Sumptuous visuals with atmosphere to spare, but I wish there were more of a story to hang them on. Simple tales of vengeful ghosts are common and often satisfying, but I found this one repetitive and shallow.
The Hitch-Hiker
A scorching condemnation of capitalism. As the armed-and-dangerous hitchhiker reminds his captives, their concern for each other is what keeps them under his thumb, while he is empowered by his selfishness. When competition trumps collaboration, compassion is a liability.
Demon
While Itay Tiran’s incredible performance as the possessed bridegroom is the standout component of Demon, the film is largely driven by a morbid fascination with patriarchy. As the father of the bride works frantically to ensure that his new son-in-law’s disturbing ailment doesn’t reflect poorly on him, the groom is hidden rather than helped, the bride’s devastation is ignored, and the wedding reception drags on compulsorily. The father’s pride benefits no one and hurts everyone.
Vampyr
For better or worse, Vampyr prioritizes the lyrical over the logical. Its surreal visual poetry is mesmerizing, though it doesn’t quite make a full meal.
Cronos
Owing to the central relationship between a kindly antiques shop owner and his granddaughter, as well as the enchantingly mysterious mechanical device that upends their lives, Cronos feels kind of like a Jean-Pierre Jeunet stab at horror, which I guess could be said of several of Guillermo del Toro’s films. That said, Cronos’s imagination and balance of sickly and sweet make for a strong debut. The villains (Claudio Brook and Ron Perlman) aren’t nearly as well-developed as the hero (Federico Luppi), so the stakes never feel all that high, but Luppi is a joy to watch nonetheless.
Freaks
I shudder to think what Freaks would have been if it were helmed by a director without a circus background, especially given how difficult its 1932 audience apparently found it to empathize with the performers. Despite his cast’s dramatic shortcomings, Tod Browning’s look behind the sideshow curtain is deeply human, and its cathartic revenge sequence is rightfully iconic. I so wish we could see the original 90-minute version.
XX
An anthology of four shorts directed by women, XX’s preoccupation with maternal horror is the opposite of the crappy brodown that was V/H/S, but it’s ultimately just as disappointing. The shorts are all equally unsatisfying, but Sofia Carrillo’s Švankmajer/Quay-inspired dollhouse-of-horrors interstitials are pretty cool.
The Old Dark House
A disparate handful of travelers take shelter from a storm in a creepy house with a creepy family. The plot, a collection of vignettes running the gamut of comical, spooky, and romantic, seems designed more to highlight the strengths of the cast and the set than to advance a cohesive narrative, but it works as both a celebration and satirization of creaky-old-house tropes. The ensemble cast is terrific, as is their staging on the expansive set, built for dramatic shadows and skewed reflections.
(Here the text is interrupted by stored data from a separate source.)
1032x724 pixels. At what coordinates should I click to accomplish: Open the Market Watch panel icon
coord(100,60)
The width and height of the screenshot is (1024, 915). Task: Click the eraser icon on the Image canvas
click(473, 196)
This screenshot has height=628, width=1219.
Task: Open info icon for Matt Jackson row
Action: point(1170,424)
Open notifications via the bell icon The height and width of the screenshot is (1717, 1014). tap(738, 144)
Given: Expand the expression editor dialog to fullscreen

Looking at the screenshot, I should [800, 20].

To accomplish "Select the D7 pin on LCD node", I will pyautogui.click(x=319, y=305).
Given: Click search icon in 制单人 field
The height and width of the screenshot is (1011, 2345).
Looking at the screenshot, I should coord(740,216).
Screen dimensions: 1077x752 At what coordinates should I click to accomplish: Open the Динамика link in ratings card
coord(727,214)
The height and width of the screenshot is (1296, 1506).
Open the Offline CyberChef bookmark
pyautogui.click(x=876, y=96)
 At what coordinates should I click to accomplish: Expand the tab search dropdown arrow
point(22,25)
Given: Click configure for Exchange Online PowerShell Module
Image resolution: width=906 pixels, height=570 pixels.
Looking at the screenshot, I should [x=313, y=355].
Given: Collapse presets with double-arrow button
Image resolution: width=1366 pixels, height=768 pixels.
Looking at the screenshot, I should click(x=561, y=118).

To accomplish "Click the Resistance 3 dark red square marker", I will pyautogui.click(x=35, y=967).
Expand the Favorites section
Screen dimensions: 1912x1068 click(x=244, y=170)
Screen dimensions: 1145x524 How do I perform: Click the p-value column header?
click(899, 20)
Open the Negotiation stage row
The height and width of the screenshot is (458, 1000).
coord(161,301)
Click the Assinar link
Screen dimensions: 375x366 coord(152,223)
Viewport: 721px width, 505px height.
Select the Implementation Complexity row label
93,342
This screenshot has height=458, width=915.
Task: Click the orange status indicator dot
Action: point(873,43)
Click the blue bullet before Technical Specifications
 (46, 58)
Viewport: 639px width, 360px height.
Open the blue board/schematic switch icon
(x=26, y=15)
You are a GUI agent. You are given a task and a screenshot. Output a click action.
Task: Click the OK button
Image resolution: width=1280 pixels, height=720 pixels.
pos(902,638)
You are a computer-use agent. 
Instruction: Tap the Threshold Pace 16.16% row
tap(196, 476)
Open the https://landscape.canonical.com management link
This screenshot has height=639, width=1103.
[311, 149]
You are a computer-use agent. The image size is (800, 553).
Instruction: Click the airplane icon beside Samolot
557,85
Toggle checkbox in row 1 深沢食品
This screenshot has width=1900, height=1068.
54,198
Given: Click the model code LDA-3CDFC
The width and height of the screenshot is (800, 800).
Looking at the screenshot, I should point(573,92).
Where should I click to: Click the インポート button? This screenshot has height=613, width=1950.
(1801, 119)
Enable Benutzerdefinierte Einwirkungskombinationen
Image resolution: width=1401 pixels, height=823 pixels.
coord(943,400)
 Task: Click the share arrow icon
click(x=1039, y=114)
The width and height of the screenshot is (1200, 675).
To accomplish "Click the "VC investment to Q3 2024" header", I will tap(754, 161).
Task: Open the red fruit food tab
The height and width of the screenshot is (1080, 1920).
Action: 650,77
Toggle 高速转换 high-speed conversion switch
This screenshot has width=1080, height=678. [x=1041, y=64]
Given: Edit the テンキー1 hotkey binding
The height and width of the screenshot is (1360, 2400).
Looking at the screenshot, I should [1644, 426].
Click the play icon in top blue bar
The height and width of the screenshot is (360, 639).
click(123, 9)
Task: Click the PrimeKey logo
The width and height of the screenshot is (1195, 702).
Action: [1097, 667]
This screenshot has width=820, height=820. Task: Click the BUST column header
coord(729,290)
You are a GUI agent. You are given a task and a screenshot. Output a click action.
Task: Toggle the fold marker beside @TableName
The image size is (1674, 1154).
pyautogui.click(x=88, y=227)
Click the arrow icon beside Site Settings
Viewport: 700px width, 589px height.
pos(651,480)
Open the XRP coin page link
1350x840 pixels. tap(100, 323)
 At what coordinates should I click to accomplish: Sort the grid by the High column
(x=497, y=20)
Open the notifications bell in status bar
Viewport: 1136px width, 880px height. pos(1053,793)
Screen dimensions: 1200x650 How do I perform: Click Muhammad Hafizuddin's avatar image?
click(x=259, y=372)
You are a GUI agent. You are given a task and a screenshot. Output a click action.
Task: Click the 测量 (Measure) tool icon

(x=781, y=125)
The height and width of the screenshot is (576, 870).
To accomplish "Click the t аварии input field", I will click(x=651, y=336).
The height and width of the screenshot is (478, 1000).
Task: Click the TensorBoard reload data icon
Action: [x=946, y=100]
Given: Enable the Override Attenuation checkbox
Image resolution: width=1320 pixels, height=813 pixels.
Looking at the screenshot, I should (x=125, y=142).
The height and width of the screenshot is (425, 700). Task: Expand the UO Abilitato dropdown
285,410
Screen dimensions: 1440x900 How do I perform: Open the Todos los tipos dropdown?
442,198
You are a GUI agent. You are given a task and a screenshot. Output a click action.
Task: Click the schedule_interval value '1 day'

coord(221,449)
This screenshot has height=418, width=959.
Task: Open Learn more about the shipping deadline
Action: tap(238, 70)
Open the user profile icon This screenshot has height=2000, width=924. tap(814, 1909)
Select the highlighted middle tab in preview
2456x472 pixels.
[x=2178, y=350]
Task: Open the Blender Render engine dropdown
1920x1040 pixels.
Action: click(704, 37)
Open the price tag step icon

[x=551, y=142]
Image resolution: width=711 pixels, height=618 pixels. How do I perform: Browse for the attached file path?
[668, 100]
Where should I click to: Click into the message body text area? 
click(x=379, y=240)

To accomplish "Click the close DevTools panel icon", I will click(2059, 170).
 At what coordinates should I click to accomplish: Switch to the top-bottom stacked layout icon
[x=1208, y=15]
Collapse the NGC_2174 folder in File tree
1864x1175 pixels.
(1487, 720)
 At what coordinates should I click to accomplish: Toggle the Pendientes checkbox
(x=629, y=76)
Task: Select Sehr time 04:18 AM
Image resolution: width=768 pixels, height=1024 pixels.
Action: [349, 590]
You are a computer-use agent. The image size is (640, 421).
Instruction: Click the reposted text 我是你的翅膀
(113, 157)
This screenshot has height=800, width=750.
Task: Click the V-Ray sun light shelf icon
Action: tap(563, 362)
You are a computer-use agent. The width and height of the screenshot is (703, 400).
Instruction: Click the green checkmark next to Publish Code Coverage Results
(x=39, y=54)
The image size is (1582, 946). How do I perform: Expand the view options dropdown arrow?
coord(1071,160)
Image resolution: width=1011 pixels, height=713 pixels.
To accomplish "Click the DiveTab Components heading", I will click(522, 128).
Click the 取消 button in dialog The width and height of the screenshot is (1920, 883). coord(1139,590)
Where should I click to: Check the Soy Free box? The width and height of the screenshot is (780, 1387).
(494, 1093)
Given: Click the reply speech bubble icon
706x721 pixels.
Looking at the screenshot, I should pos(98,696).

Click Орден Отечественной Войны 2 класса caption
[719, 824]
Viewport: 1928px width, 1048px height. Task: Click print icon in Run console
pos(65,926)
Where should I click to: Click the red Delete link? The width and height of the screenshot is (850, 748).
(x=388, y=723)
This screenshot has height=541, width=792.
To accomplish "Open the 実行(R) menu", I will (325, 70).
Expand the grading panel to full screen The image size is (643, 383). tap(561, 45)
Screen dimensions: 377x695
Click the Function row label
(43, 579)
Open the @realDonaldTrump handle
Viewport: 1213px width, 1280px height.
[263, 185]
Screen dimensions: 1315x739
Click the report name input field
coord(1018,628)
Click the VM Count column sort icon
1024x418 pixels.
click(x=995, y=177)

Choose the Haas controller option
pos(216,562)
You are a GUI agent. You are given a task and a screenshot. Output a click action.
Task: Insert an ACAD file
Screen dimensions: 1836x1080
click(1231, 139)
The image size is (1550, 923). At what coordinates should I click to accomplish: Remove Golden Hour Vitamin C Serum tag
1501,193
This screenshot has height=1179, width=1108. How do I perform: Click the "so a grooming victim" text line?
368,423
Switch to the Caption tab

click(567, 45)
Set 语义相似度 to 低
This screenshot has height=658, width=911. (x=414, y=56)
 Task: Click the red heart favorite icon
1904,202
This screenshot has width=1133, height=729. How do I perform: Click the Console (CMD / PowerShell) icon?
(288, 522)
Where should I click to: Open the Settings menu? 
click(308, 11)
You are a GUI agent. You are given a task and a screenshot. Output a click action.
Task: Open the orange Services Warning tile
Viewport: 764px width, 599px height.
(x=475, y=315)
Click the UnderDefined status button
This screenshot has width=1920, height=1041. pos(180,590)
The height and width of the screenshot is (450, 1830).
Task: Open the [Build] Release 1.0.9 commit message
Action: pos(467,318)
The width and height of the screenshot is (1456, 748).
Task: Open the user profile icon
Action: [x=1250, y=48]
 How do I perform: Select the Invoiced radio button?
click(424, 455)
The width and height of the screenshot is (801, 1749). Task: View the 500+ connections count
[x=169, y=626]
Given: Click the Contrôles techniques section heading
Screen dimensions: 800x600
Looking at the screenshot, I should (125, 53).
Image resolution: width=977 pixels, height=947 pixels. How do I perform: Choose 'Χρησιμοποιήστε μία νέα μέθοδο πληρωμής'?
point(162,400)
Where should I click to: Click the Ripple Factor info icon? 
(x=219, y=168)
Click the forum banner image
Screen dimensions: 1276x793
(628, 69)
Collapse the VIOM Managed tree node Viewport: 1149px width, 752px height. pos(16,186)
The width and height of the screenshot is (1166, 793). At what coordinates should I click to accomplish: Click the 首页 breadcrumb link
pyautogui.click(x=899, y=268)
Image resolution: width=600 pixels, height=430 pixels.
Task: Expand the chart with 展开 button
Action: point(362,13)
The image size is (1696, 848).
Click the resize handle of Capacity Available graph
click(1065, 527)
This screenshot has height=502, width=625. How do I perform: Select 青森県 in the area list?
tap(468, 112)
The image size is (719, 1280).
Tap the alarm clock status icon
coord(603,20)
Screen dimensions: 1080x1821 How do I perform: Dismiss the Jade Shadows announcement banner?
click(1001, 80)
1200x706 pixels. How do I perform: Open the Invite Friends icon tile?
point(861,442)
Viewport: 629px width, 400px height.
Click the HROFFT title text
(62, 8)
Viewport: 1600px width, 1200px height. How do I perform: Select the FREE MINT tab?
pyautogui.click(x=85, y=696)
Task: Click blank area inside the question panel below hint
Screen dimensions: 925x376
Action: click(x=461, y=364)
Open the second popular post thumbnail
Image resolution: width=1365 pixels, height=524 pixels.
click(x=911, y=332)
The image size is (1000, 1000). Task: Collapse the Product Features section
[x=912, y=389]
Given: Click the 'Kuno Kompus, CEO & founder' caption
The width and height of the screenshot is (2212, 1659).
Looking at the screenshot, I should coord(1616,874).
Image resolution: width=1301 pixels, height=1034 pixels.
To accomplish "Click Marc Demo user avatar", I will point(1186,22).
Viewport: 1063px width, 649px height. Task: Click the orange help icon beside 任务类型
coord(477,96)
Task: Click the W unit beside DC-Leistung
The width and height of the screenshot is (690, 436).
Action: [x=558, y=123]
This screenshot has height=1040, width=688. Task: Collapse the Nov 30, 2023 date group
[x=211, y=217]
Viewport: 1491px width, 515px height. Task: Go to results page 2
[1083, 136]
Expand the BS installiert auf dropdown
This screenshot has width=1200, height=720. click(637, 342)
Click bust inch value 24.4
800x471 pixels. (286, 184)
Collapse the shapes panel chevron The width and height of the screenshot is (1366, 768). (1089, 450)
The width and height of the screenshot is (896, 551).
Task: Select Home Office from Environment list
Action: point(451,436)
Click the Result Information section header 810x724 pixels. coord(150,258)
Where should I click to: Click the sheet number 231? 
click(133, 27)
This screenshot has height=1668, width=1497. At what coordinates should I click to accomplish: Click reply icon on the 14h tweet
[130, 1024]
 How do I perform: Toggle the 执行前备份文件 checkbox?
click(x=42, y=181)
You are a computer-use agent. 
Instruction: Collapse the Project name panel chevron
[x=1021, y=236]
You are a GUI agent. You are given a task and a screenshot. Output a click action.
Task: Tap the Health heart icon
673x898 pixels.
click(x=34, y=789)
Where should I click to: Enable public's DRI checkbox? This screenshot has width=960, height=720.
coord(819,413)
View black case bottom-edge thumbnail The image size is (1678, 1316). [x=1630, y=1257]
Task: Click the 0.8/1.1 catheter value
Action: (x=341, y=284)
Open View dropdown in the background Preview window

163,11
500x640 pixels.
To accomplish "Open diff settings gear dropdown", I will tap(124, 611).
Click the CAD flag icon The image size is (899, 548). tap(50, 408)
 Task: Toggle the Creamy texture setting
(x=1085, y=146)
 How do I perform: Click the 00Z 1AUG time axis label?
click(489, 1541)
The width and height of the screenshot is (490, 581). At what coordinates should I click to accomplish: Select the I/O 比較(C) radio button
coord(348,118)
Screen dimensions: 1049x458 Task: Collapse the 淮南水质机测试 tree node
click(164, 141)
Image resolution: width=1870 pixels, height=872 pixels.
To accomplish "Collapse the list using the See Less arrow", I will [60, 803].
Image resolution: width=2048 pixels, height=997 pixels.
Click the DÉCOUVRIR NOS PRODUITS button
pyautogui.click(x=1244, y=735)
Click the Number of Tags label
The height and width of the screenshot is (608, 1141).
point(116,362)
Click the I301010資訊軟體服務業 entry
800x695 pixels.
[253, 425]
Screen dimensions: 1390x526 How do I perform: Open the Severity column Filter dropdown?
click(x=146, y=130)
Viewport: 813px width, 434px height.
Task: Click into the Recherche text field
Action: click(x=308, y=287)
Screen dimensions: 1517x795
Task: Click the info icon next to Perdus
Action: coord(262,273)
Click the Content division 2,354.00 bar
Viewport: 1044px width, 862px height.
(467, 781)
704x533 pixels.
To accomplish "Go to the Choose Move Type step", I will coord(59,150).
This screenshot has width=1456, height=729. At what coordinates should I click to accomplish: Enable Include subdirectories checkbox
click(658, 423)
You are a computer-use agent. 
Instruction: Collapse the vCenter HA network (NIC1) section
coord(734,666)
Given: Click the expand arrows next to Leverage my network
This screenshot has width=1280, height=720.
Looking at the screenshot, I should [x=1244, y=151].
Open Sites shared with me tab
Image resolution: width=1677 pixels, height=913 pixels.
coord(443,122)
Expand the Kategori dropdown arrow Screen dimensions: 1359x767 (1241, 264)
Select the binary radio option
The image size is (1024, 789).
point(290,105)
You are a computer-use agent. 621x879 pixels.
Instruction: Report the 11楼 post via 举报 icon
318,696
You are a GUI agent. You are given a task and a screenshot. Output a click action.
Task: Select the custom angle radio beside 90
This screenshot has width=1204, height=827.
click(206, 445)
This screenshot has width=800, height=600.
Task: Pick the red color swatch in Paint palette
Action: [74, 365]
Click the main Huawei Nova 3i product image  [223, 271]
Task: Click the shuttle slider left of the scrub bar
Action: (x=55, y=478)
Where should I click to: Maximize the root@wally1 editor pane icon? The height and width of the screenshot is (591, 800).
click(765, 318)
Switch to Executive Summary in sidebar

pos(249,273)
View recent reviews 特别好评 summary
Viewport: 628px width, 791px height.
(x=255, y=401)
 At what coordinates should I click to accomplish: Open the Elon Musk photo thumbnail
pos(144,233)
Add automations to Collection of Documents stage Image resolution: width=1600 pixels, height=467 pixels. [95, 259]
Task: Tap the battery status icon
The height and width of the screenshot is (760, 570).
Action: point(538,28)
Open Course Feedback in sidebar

Killer Klowns from Outer Space
Killer Klowns from Outer Space is the rare treat that happens when the right people go all-in on the right ludicrous concept (or at least as all-in as a couple million bucks would allow). The hideous clowns and their imaginative misdeeds are rendered so vividly and with such care that any skeptic the film fails to disarm is truly a lost cause.
Happy Birthday to Me
The most engaging slasher films tend to be the ones that continue the whodunit tradition of their giallo forefathers. Not only do you get to enjoy amusing innovations in grisly murder, you get to guess which unlikely suspect is responsible for them. Happy Birthday to Me is arguably the best of the whodunits in the first wave of slashers, and its crazy finale is my favorite kind of preposterous.
The Hidden
If you were like, “We’ve got to see this hybrid The Thing / Terminator / buddy cop movie from 1987 starring Kyle MacLachlan,” I’d be like, “Um, yes, we certainly do.” And our decision to see it would indeed be a wise one. But as we might have expected, the product is not quite the sum of its parts.
976-EVIL
Whatever it is that appeals to me about so many of the satanic-panic-inspired schlock horror flicks of the ’80s, this one doesn’t have it.
Final Destination 2
Once again, death has a nonsensical plan that its victims-to-be generously recite aloud to the viewer in simple declarative sentences as they somehow piece it all together. As with the other Final Destination movies, this is recommended for folks who love to see the Mouse Trap board do its thing but are too lazy to set it up.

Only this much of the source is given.